Agricultural earnings have, historically speaking, been the factor that has determined which party wins elections. This factor is entirely unrelated to caste calculations or the commotion of populist measures. Seventy percent of people in rural India depend on agriculture as their primary source of income, and the majority of these people—85 percent—are small and marginal farmers who are frequently caught in a never-ending cycle of debt, poverty, and inadequate living standards.

Since this is where small farmers’ earnings have increased over time, it is easy to see why the chief ministers of the states of Telangana, Chhattisgarh, and Odisha continue to have substantial support from the farming community. The first two options are going to be in a vote. It would seem that KCR and Bhupesh Baghel have a good deal of support behind them.

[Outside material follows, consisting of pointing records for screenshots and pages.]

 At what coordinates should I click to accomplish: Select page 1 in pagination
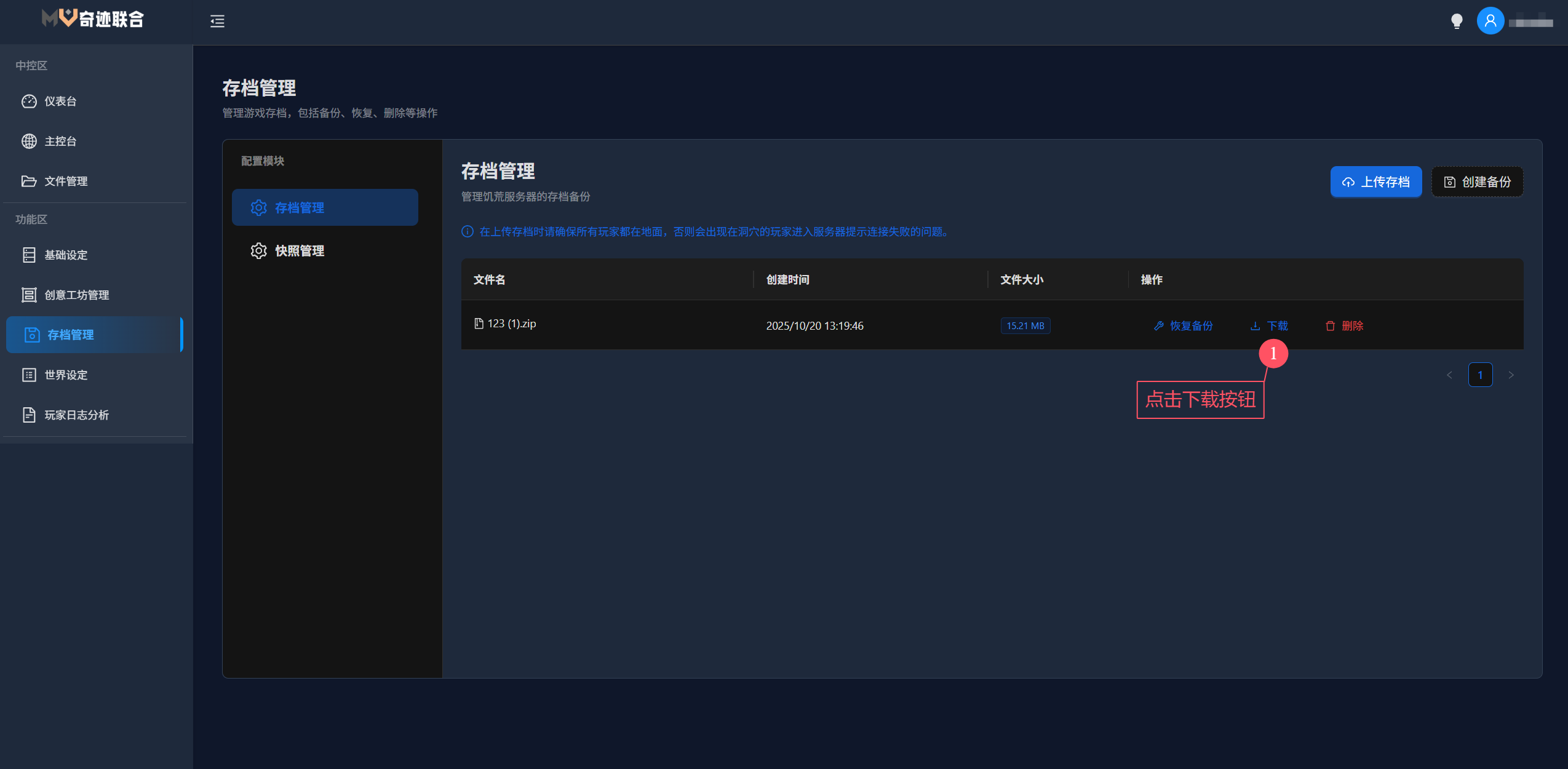point(1480,375)
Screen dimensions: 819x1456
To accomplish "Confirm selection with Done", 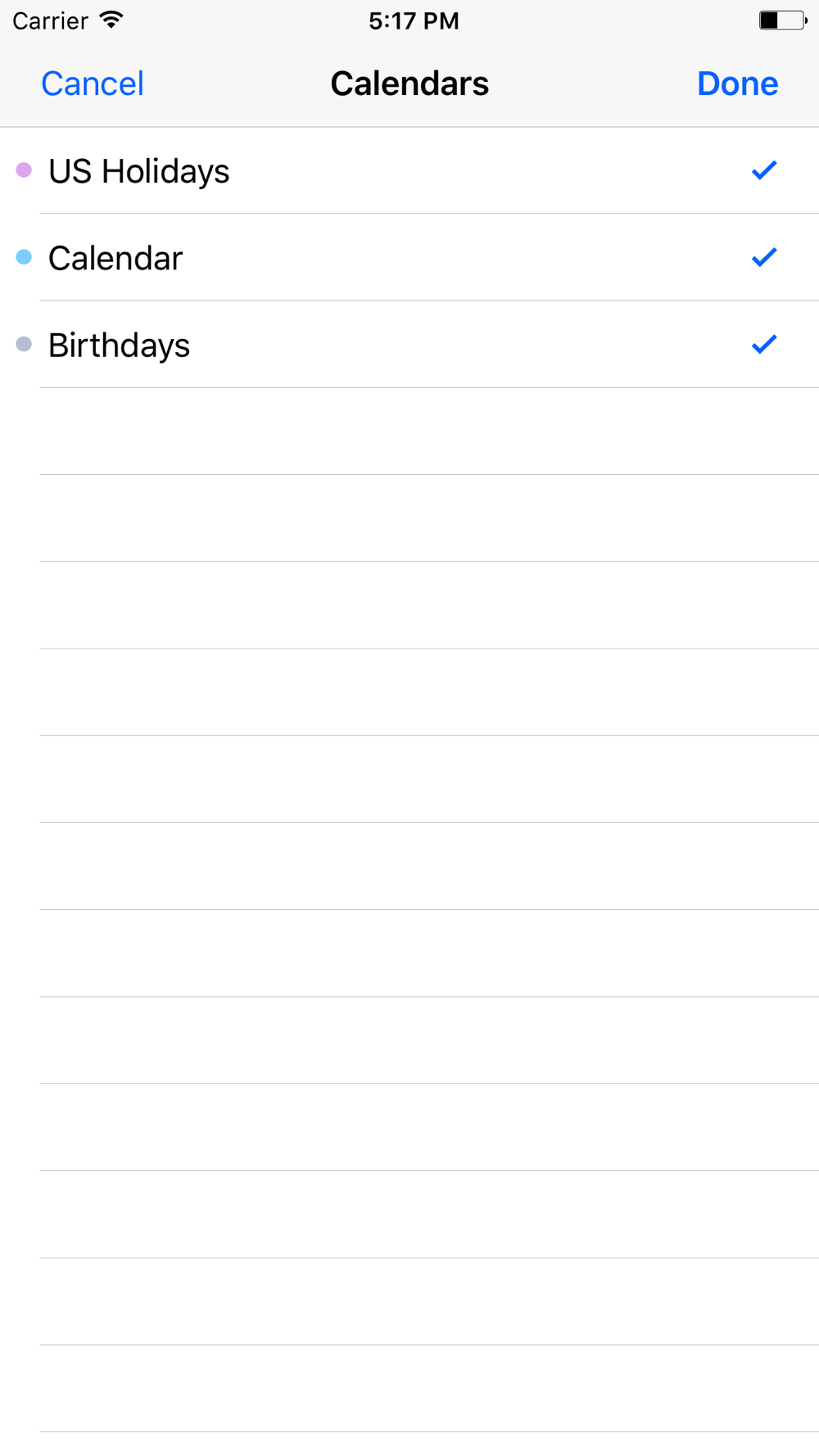I will click(x=737, y=84).
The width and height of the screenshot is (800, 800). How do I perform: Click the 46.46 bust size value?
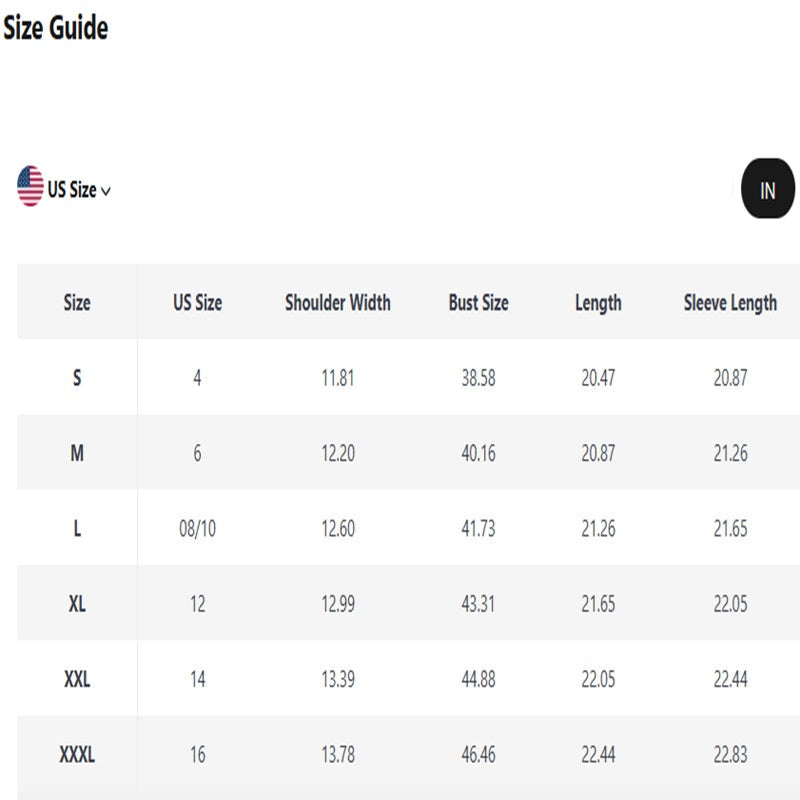478,754
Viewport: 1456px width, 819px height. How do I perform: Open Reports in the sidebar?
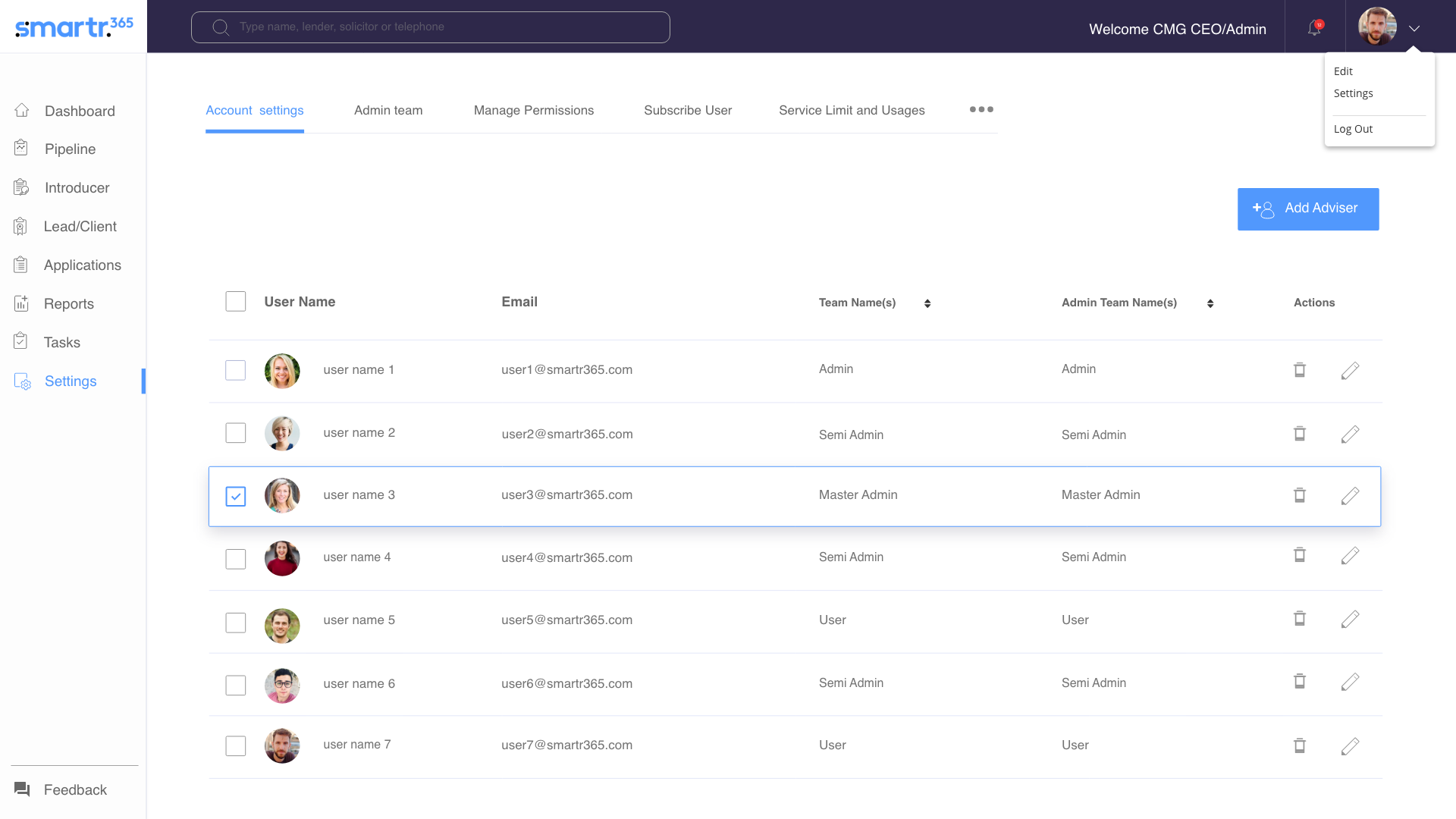tap(69, 304)
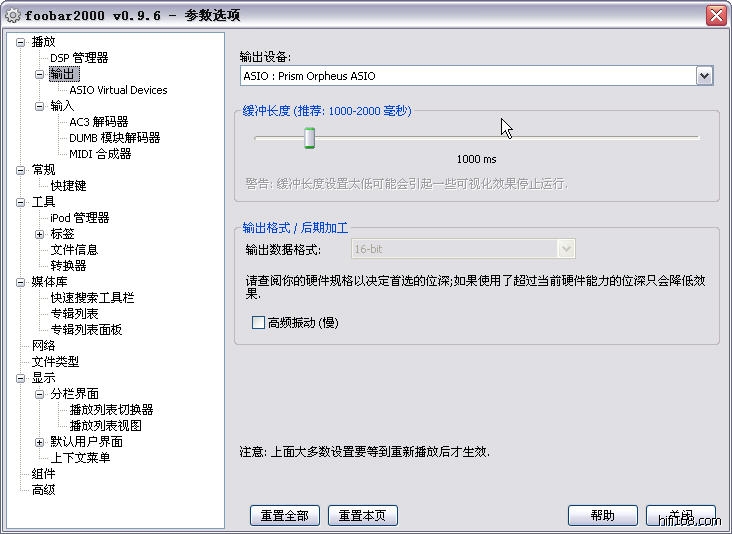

Telangana’s rice procurement, in particular, has increased, going from 36.2 lakh tonnes in 2017-2018 to 88.4 lakh tonnes in 2022-2023. As a result, Telangana has surpassed Haryana as the state with the second-largest rice harvest, behind Punjab. In addition, Chhattisgarh’s total purchase quantity rose from 32.6 lakh tonnes in 2017-2018 to 58.7 lakh tonnes in 2022-2023. This represents a growth of 18.5 percent.

Because almost all Telangana’s farmers irrigate their fields with groundwater, the KCR finds itself in a precarious position. Despite the existence of reservoirs and canals, farmers continue to use borewells as a source of water. KCR is placing a lot of stock in the facts that Telangana purchased 81% of the rice produced in 2021-22 and that the percentage of small and marginal benefit farmers in the Kharif cycle that year was 93%, the highest of any state. Odisha and Chhattisgarh tied for the second-highest percentage of small-marginal farmers who benefited from the program (84.5 and 83%, respectively).

There was an MSP program expansion to cover more small and marginal farmers in these three mid-sized states, resulting in a stabilization of incomes in an industry generally experiencing difficulties. It is beyond my comprehension why political parties don’t emphasize actual policy more and less on caste surveys.